Another Valentine’s Day is about a week away. While most people from around the world are picking gifts (flowers, chocolate or jewelry), planning getaways or candlelit dinners, preparations in some part of the world are known to be quite different.
In Estonia and Finland, for example, the 14th of February is Friend’s Day and friendship is celebrated rather than romantic love while In Japan, it is the women who gifts men on Valentine’s day. A month later on March 14th, men can return the favour on what is known as White Day.
Take a peek below for some of the other Valentine’s Day traditions around the world
- In Bulgaria, the 14th of February is also Winemaker’s Day, so while couples do use the day to celebrate together, single people also tend to knock back a glass or two of wine.
- In Germany, pigs are a symbol of luck and lust, so are seen on cards and gifts on valentine’s day. They are often accompanied by other symbols of love, such as four-leaf clover.
- While most of England celebrates Valentine’s Day by exchanging gifts, in the county of Norfolk, a character called Jack Valentine brings gifts for children.
- In Brazil, they celebrate ‘Dia dos Namorados’ (Lover’s Day) on the 12th of June, as St Anthony’s Day is the following Day (June 13th) and is the saint of marriage.

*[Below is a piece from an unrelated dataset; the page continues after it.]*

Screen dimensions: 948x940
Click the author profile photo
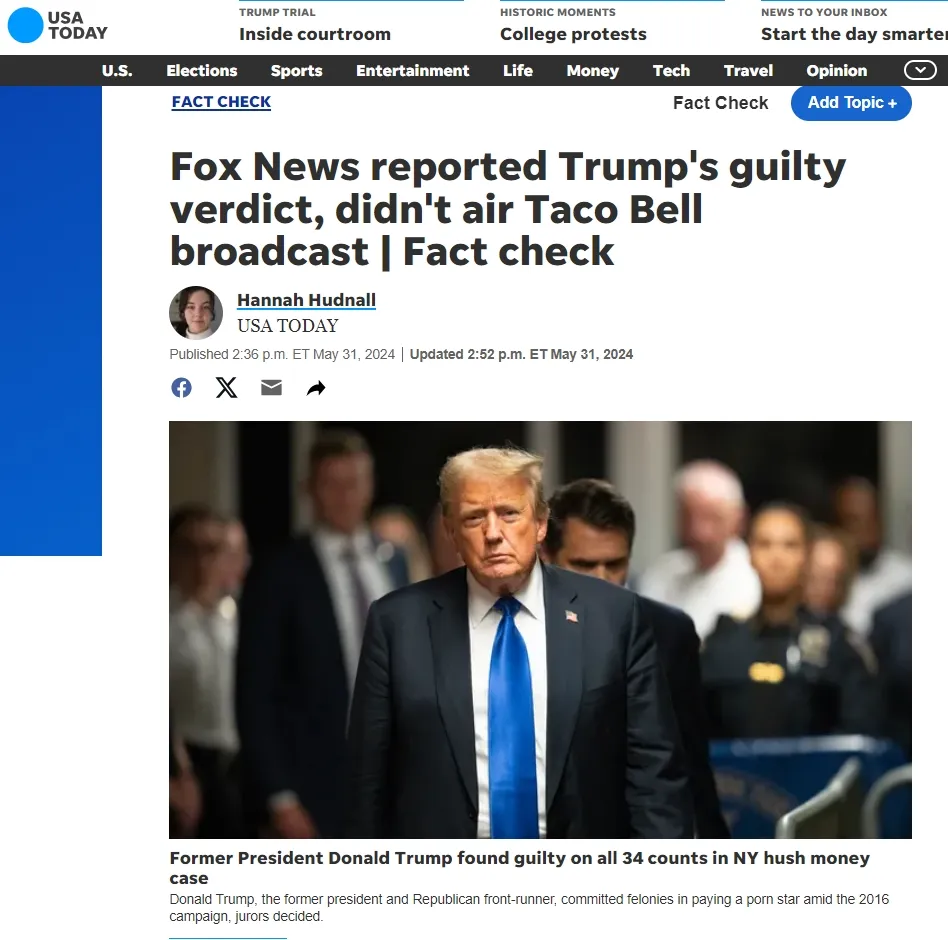(196, 313)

Single women perform rituals, in the hope of finding a new husband.
- A French Valentine’s Day tradition had to be banned by the government because it started to get out of hand. Single men and women used to gather around in houses that faced each other and shout across to be paired up. Men who aren’t happy with their match could leave them for another and the women who are left unmatched would gather together to burn picture of the men afterwards.
- In South Africa, women pin the names of the people they are interested in on their sleeves, in the shape of a heart.
- In Ghana, the 14th of February has been named as National Chocolates Day to promote Ghana’s contribution to chocolate making and to encourage tourism.
- In the Philippines, they hold mass wedding on Valentine’s day and hundreds of couples line up to tie the knot. The events are often Government sponsored.
- In Wales, they celebrate St. Dwynwen’s day on January 25th, who is the patron saint of lovers. It is the tradition for the men to give women gifts in form of hand carved wooden spoons.
- Valentine’s day is banned in Saudi Arabia, where public display of affections are a taboo, and punishable by the law. There is even a black market for Red roses.
- In Iraq, the people like to go all out with red symbols of Valentine’s day, with giant teddies, hearts, balloons and roses. While it is condemned by some, many iraqi couples will visit parks, or give each other gifts.
- On the 7th day of the 7th month of the Chinese Lunar Calendar, people in China celebrate the Qixi festival. Based on a tale of the Weaver Girl and Cowherd, who were separated on the opposite sides of the Silver River (Milky Way) as their love was not allowed. A flock of magpies would form a bridge to reunite them for one night each year.